━━━ Quoted passage ━━━

Spanish film music composer

Javier Bayon (Barcelona, July 20, 1980) is a Spanish film music composer. He has scored for prestigious directors as Icíar Bollaín, Juanjo Giménez Peña, Kike Maíllo and Darren Lynn Bousman. As an orchestrator has worked for composers as Richard Band, Ludovico Einaudi, Javier Navarrete and Pharrell Williams. He took top honors at the 5th International Film Music Competition 2016, which took place within the framework of the 12th Zurich Film Festival at the Tonhalle Zürich. Bayon won the Golden Eye for Best International Film Music

== Selected filmography ==
- 2024 - One Day in Hadsel - Directed by Carl Urbini
- 2023 - Robot Dreams - Academy awards 2024 Nomination (as soundtrack producer)

━━━ Entries shown ━━━

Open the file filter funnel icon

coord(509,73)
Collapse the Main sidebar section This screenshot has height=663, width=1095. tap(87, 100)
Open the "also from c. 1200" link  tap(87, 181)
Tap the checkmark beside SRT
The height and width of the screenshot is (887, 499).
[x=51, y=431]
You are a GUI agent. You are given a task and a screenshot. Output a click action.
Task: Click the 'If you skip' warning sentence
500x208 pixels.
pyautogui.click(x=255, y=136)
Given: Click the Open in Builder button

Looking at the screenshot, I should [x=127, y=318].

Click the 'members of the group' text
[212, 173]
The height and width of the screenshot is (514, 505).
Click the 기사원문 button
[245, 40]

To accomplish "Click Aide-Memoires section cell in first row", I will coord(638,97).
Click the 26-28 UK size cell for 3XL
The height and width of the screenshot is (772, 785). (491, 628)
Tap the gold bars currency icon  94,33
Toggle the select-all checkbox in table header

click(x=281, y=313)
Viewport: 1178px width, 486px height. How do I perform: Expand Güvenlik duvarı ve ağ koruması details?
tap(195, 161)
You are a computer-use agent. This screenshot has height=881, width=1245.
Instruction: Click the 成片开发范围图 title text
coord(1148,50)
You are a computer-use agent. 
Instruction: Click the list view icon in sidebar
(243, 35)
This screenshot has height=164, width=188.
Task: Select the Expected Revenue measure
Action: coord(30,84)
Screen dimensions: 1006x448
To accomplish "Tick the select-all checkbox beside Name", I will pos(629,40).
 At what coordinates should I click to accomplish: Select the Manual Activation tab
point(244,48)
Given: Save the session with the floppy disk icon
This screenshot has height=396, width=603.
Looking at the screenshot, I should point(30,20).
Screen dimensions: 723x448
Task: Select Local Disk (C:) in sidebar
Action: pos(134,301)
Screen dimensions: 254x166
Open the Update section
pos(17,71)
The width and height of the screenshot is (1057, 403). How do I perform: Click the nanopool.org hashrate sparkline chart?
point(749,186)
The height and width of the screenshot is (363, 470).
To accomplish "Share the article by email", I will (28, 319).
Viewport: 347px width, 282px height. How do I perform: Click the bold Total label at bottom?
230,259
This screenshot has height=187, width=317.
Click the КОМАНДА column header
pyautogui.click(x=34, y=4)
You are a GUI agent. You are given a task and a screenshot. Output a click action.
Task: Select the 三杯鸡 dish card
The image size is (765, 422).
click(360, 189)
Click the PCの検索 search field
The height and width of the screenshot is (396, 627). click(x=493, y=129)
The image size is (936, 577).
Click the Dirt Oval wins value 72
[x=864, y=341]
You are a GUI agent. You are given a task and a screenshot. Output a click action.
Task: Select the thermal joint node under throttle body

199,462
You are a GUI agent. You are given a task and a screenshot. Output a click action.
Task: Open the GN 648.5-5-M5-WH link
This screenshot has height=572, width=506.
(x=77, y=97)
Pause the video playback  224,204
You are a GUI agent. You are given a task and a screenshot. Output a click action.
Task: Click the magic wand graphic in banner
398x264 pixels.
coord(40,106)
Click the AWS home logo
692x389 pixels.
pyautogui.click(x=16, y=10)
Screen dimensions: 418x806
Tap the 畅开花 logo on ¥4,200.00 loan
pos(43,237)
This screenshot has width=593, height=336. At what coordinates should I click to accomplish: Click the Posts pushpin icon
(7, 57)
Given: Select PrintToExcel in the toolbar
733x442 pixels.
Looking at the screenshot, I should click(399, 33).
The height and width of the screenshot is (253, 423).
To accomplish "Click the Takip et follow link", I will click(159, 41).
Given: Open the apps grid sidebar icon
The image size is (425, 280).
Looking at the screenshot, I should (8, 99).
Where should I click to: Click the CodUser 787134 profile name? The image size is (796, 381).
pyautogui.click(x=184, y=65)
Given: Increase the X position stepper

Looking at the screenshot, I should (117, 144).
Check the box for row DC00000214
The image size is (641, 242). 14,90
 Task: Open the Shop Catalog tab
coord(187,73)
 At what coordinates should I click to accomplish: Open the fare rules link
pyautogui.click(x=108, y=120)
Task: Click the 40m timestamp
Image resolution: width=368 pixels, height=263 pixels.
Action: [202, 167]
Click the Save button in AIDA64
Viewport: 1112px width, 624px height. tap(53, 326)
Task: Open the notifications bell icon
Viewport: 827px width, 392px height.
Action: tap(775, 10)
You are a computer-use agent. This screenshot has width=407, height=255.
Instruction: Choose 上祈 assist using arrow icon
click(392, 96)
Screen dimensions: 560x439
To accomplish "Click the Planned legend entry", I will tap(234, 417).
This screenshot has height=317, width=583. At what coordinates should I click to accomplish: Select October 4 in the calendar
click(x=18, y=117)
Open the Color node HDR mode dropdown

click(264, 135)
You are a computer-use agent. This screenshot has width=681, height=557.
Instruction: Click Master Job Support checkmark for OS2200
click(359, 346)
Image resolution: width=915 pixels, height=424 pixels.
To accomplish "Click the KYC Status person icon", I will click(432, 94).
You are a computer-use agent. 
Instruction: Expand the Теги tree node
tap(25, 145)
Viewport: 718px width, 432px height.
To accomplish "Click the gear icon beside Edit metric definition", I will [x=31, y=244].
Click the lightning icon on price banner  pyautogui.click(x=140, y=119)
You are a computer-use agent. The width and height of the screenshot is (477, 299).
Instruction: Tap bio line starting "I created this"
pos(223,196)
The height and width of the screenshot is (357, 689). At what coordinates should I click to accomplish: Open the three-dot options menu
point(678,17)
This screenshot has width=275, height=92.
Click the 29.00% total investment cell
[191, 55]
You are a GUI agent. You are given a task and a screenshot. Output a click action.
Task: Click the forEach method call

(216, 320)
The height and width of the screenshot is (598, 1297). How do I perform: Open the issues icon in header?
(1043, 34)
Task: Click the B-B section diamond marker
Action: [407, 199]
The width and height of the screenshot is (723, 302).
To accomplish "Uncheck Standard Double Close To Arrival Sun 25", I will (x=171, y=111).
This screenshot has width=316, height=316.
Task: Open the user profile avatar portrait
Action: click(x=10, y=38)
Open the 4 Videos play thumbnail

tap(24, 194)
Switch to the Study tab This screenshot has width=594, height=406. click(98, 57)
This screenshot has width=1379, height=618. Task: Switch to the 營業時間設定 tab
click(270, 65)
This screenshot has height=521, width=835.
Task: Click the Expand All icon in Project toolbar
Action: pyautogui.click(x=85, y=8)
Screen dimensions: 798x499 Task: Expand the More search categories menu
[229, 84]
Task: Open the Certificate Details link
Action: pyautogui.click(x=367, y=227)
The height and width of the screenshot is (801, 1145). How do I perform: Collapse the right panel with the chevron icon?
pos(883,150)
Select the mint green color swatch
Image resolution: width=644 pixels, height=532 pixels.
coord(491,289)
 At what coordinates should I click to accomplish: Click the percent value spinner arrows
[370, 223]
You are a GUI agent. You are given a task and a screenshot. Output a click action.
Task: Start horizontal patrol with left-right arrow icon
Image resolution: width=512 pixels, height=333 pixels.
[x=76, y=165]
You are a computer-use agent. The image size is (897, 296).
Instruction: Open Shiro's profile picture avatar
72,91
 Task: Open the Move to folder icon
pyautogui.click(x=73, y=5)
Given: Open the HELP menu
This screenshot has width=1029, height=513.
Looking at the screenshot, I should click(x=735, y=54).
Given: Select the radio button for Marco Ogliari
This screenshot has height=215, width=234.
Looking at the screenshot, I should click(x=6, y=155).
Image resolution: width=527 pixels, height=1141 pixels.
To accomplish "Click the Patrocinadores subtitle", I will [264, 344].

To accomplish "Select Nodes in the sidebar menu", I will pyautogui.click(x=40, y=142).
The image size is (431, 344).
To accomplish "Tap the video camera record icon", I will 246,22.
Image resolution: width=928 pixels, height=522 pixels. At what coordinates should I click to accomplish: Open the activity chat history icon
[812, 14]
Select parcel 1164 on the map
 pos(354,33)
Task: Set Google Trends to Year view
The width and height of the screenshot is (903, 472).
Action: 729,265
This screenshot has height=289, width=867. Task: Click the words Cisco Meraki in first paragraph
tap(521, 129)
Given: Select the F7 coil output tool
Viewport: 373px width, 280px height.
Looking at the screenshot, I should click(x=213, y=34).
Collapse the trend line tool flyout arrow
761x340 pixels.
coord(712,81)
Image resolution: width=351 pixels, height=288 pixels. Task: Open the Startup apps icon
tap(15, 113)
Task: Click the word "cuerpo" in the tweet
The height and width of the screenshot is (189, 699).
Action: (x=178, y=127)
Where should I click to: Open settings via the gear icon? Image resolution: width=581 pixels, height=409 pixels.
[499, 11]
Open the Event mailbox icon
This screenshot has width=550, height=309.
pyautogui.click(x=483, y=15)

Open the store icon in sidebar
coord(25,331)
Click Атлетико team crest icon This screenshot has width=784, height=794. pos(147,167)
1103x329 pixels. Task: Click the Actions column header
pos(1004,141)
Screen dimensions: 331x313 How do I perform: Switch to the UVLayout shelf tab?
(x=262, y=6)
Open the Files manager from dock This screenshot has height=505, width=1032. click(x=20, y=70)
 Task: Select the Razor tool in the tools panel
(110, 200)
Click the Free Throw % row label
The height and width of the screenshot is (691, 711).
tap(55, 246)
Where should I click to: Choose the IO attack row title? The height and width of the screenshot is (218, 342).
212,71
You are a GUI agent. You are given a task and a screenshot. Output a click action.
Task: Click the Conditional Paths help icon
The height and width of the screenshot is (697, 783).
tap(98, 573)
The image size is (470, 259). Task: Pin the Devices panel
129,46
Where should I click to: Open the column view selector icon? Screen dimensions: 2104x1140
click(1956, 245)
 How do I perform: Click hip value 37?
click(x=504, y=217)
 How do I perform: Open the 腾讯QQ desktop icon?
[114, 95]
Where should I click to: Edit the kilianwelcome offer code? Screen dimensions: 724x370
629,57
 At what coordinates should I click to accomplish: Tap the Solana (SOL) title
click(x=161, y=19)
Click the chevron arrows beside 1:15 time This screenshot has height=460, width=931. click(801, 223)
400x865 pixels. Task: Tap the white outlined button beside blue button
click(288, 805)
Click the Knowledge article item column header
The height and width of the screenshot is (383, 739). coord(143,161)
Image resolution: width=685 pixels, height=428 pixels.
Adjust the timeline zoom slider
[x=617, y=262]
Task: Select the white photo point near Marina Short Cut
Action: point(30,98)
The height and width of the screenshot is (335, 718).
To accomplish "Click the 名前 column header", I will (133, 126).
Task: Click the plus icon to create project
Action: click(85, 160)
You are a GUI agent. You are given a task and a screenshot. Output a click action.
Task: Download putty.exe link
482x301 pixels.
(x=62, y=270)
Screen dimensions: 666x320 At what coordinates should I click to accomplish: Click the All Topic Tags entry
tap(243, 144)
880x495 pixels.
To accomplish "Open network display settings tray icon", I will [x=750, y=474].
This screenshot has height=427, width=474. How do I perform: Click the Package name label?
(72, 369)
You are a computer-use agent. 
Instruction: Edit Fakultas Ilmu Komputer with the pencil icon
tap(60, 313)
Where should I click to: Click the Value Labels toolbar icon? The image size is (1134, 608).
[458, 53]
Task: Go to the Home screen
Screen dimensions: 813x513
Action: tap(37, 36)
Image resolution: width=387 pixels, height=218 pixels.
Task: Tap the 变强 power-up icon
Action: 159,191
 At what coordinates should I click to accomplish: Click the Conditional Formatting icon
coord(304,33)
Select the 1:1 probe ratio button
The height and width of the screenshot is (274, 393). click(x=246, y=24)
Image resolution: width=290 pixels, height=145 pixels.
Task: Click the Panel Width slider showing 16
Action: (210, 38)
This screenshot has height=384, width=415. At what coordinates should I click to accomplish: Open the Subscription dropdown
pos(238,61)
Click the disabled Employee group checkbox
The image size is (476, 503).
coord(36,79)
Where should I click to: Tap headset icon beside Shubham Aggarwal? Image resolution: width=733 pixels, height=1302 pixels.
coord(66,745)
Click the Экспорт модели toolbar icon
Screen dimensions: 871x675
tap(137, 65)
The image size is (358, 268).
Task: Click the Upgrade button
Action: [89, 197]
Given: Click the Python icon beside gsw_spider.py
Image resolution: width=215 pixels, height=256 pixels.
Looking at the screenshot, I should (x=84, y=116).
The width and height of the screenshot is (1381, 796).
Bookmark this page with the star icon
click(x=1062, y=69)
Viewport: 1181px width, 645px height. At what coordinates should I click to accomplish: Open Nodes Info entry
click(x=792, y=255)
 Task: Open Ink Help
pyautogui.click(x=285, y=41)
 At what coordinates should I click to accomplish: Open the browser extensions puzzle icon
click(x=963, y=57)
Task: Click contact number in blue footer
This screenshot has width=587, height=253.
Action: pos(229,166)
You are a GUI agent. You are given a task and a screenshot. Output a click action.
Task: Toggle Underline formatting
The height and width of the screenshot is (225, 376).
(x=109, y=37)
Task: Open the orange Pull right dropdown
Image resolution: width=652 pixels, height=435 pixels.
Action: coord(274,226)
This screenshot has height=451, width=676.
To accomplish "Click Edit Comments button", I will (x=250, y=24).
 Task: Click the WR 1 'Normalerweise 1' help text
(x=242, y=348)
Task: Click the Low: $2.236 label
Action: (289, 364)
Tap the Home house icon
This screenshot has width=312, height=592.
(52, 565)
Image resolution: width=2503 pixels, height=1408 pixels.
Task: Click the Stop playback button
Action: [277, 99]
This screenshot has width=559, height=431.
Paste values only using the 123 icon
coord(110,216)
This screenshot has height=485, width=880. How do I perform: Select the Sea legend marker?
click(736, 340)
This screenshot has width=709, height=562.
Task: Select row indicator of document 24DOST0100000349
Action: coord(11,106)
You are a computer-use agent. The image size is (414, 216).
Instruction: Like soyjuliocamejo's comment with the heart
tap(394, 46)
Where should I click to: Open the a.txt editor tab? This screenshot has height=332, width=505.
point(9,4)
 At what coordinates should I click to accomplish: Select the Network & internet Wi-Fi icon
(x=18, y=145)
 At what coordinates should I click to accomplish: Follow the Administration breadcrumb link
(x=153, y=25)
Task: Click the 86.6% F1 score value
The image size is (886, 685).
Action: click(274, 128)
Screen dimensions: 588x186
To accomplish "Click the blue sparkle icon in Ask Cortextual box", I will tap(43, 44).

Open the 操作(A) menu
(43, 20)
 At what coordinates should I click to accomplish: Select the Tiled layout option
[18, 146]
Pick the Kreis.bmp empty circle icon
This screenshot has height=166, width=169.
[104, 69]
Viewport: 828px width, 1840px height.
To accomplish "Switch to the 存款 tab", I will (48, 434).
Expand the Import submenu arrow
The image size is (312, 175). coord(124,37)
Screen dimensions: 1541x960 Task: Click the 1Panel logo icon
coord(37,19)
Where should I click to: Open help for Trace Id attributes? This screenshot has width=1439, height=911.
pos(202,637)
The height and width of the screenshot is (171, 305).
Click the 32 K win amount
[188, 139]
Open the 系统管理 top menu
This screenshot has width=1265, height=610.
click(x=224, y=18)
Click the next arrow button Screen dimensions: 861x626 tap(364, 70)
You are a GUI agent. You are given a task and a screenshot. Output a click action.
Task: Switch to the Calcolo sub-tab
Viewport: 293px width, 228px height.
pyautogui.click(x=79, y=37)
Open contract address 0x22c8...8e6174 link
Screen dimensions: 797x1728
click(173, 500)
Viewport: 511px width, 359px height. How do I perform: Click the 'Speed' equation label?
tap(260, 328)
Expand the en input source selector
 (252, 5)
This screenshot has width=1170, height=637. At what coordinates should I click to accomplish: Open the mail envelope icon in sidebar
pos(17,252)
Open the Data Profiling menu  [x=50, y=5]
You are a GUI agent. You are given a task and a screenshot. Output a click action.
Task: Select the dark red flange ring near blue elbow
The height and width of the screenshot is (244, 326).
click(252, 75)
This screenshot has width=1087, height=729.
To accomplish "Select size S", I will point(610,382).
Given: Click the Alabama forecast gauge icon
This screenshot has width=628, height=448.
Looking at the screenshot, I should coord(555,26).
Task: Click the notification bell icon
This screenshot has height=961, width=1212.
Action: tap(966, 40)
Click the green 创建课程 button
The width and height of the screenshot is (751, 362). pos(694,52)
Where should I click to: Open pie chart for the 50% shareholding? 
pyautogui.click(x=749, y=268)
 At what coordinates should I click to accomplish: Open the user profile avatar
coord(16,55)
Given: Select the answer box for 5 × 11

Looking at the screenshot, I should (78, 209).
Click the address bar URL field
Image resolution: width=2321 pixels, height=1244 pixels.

━━━

- Exercise tasks:
(1) Rewrite the records from their first line through the line containing "point(244,48)", inclusive, replacing "Instruction" with "Command" and leaving everything else unchanged.
(2) Extend the text on the composer Javier Bayon, picking up after its last line.

- The answers:
(1)
Open the file filter funnel icon

coord(509,73)
Collapse the Main sidebar section This screenshot has height=663, width=1095. tap(87, 100)
Open the "also from c. 1200" link  tap(87, 181)
Tap the checkmark beside SRT
The height and width of the screenshot is (887, 499).
[x=51, y=431]
You are a GUI agent. You are given a task and a screenshot. Output a click action.
Task: Click the 'If you skip' warning sentence
500x208 pixels.
pyautogui.click(x=255, y=136)
Given: Click the Open in Builder button

Looking at the screenshot, I should [x=127, y=318].

Click the 'members of the group' text
[212, 173]
The height and width of the screenshot is (514, 505).
Click the 기사원문 button
[245, 40]

To accomplish "Click Aide-Memoires section cell in first row", I will coord(638,97).
Click the 26-28 UK size cell for 3XL
The height and width of the screenshot is (772, 785). (491, 628)
Tap the gold bars currency icon  94,33
Toggle the select-all checkbox in table header

click(x=281, y=313)
Viewport: 1178px width, 486px height. How do I perform: Expand Güvenlik duvarı ve ağ koruması details?
tap(195, 161)
You are a computer-use agent. This screenshot has height=881, width=1245.
Command: Click the 成片开发范围图 title text
coord(1148,50)
You are a computer-use agent. 
Command: Click the list view icon in sidebar
(243, 35)
This screenshot has height=164, width=188.
Task: Select the Expected Revenue measure
Action: coord(30,84)
Screen dimensions: 1006x448
To accomplish "Tick the select-all checkbox beside Name", I will pos(629,40).
 At what coordinates should I click to accomplish: Select the Manual Activation tab
point(244,48)

(2)
- 2021 - The Innocent (Main theme) - Netflix Series - Directed by Oriol Paulo, starring Mario Casas and José Coronado
- 2019 - Te quiero, imbécil - Directed by Laura Mañá, starring Quim Gutiérrez and Ernesto Alterio
- 2018 – Welcome to Acapulco – co composed with Luc Suarez, starring Michael Madsen and Paul Sorvino
- 2017 – Dorien ( TVE1 series) – starring Macarena Gómez, Eduardo Casanova, Dafne Fernandez
- 2017 – Cuánto. Más allá del dinero – Directed by Kike Maíllo
- 2016 – Nightworld (orchestrator) – Composed by Luc Suarez, starring Robert Englund
- 2016 – Timecode (orchestrator) – Directed by Juanjo Giménez Peña
- 2014 – Angelus – Directed by Darren Lynn Bousman
- 2014 – L'Altra frontera (orchestrator) starring Ariadna Gil
- 2013 – World of Red Bull (documental – orquestrating for Pharrell Williams)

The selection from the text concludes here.